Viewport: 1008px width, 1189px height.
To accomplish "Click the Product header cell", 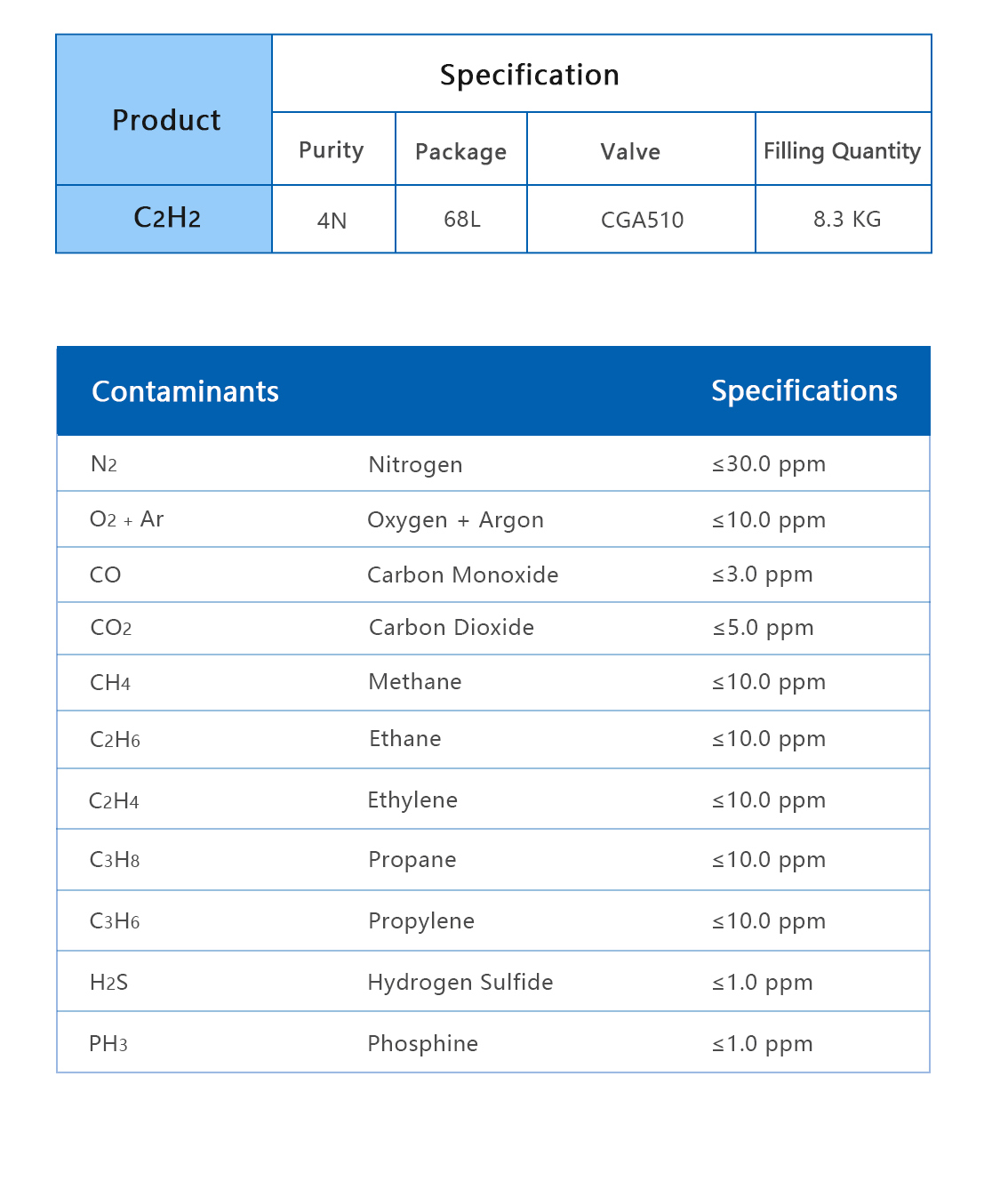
---
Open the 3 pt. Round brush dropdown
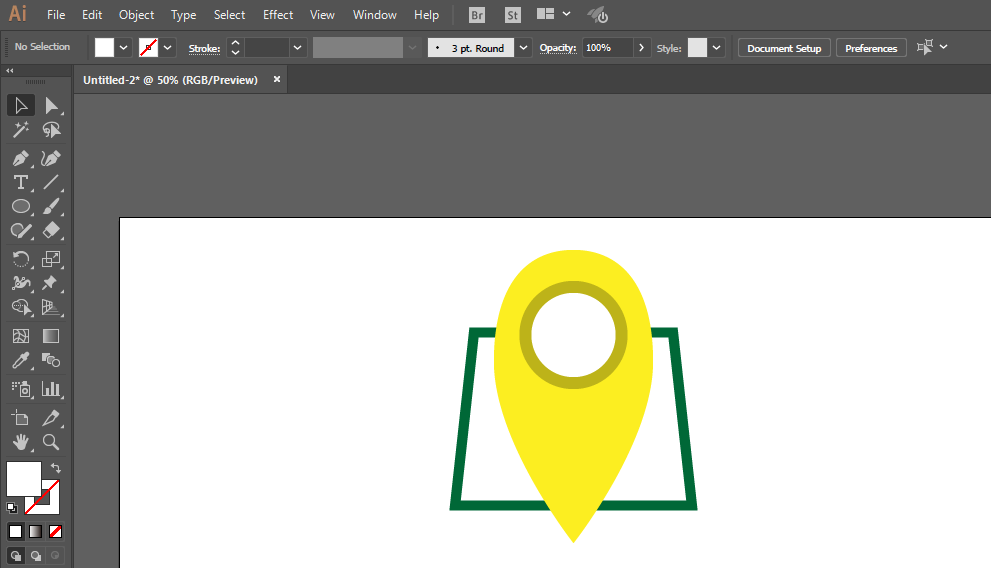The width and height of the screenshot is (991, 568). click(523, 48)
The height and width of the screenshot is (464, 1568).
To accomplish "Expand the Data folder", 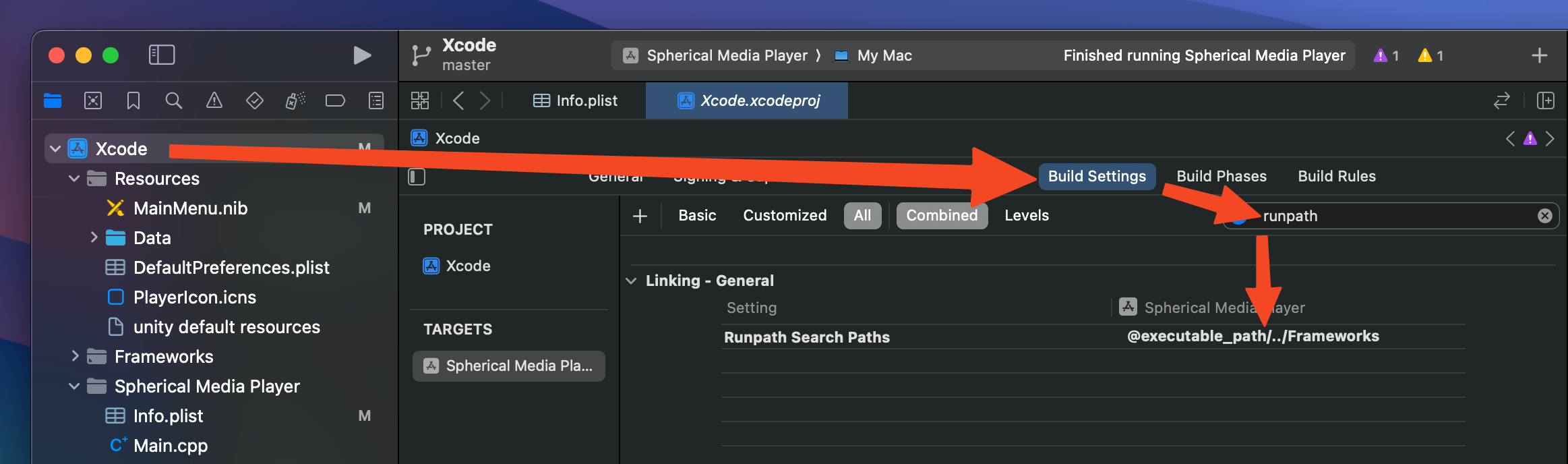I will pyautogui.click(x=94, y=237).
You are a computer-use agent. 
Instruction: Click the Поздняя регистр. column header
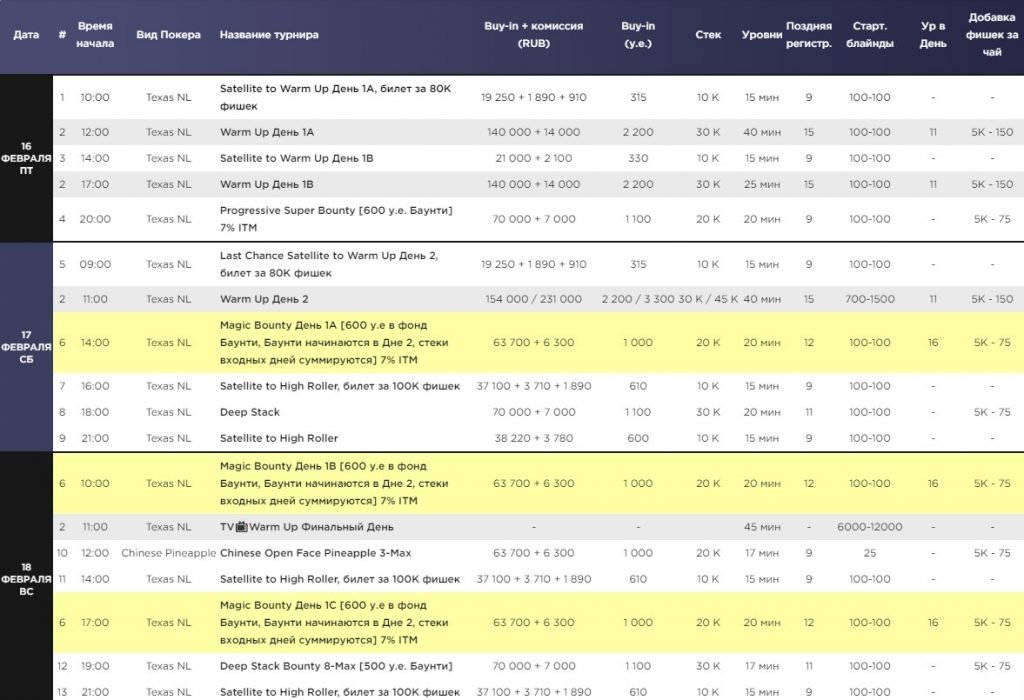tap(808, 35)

-- WHAT YOU ARE ASKED TO DO --
Give back exactly the lines above that run from the one with "Viewport: 1008px width, 1189px height." to the one with "the Product header", including both, with the pictures left out.

-- SOLUTION TO THIS TASK --
Viewport: 1008px width, 1189px height.
To accomplish "Click the Product header cell", 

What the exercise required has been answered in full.